If centrists can’t move past their doctrine and recognize when their candidates are unelectable, then how will Democrats ever beat Trump?

The two major policy pitches of the Democratic nominee for president of the United States in 1972 were clear: an immediate end to the Vietnam War, and an immediate guarantee of a minimum income for all Americans. George McGovern ran for president that year, but the most progressive Democratic nominee in recent history did not get very far. He suffered the second-largest rout for a Democrat in American Electoral College history.

Incumbent Richard Nixon won 49 states and 520 electoral votes, severely wounding the spirits of countless young progressives. And I don’t think some of them ever fully recovered. “It was a generational defeat,” as BuzzFeed’s Katherine Miller wrote.

Some of these ’70s youngsters licked their wounds in 1972 and carried on with their progressive politics, howling for decades in lonely political winds. Other ’70s youngsters patched themselves up after the McGovern debacle by turning away from progressive policies, and by turning the Democratic Party away from progressive candidates, nurturing a deep cynicism about big, structural change. At the altar of Ronald Reagan’s conservative revolution, some ’70s youngsters married themselves to moderation, or to conservatism. It was as if a progressive candidate had been their first love, and she had broken their heart, and they vowed to never, ever give another progressive a chance at breaking their political heart again.

Former Secretary of State and Democratic presidential nominee John Kerry is one of those ’70s youngsters who “loved” McGovern.
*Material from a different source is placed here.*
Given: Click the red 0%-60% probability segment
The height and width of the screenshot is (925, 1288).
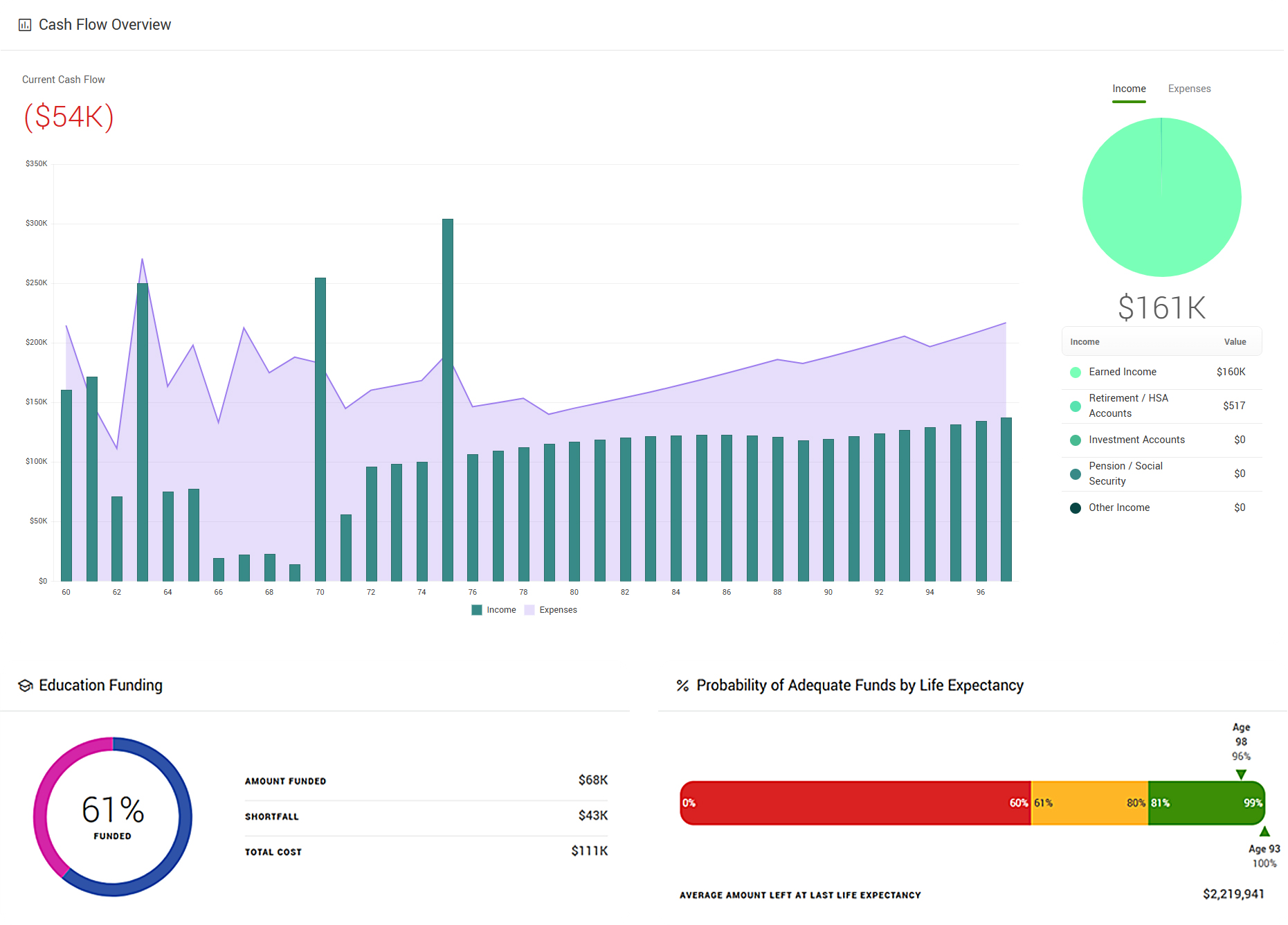Looking at the screenshot, I should (855, 803).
Both men were highly decorated veterans who rose to political prominence as anti-war advocates in the early 1970s. When McGovern died in 2012, Kerry called him “a voice of clarity and conviction at a time when America needed it most.”

Kerry has endorsed former Vice President Joe Biden, a moderate candidate. It is difficult to pinpoint the views that might define a moderate voter, because self-identified moderate voters are all over the ideological map. It is easier to pinpoint the moderate Democratic candidates and all their aides, surrogates, pundits, and donors with megaphones—and all the primary voters consuming and reproducing their talking points. Moderates tend to agree with progressives on the crises of health care, inequality, and climate change, while advocating for gradual remedies that they consider more politically or economically viable. Moderates are largely tailoring campaigns to centrist and Republican voters they believe hold the keys to the White House.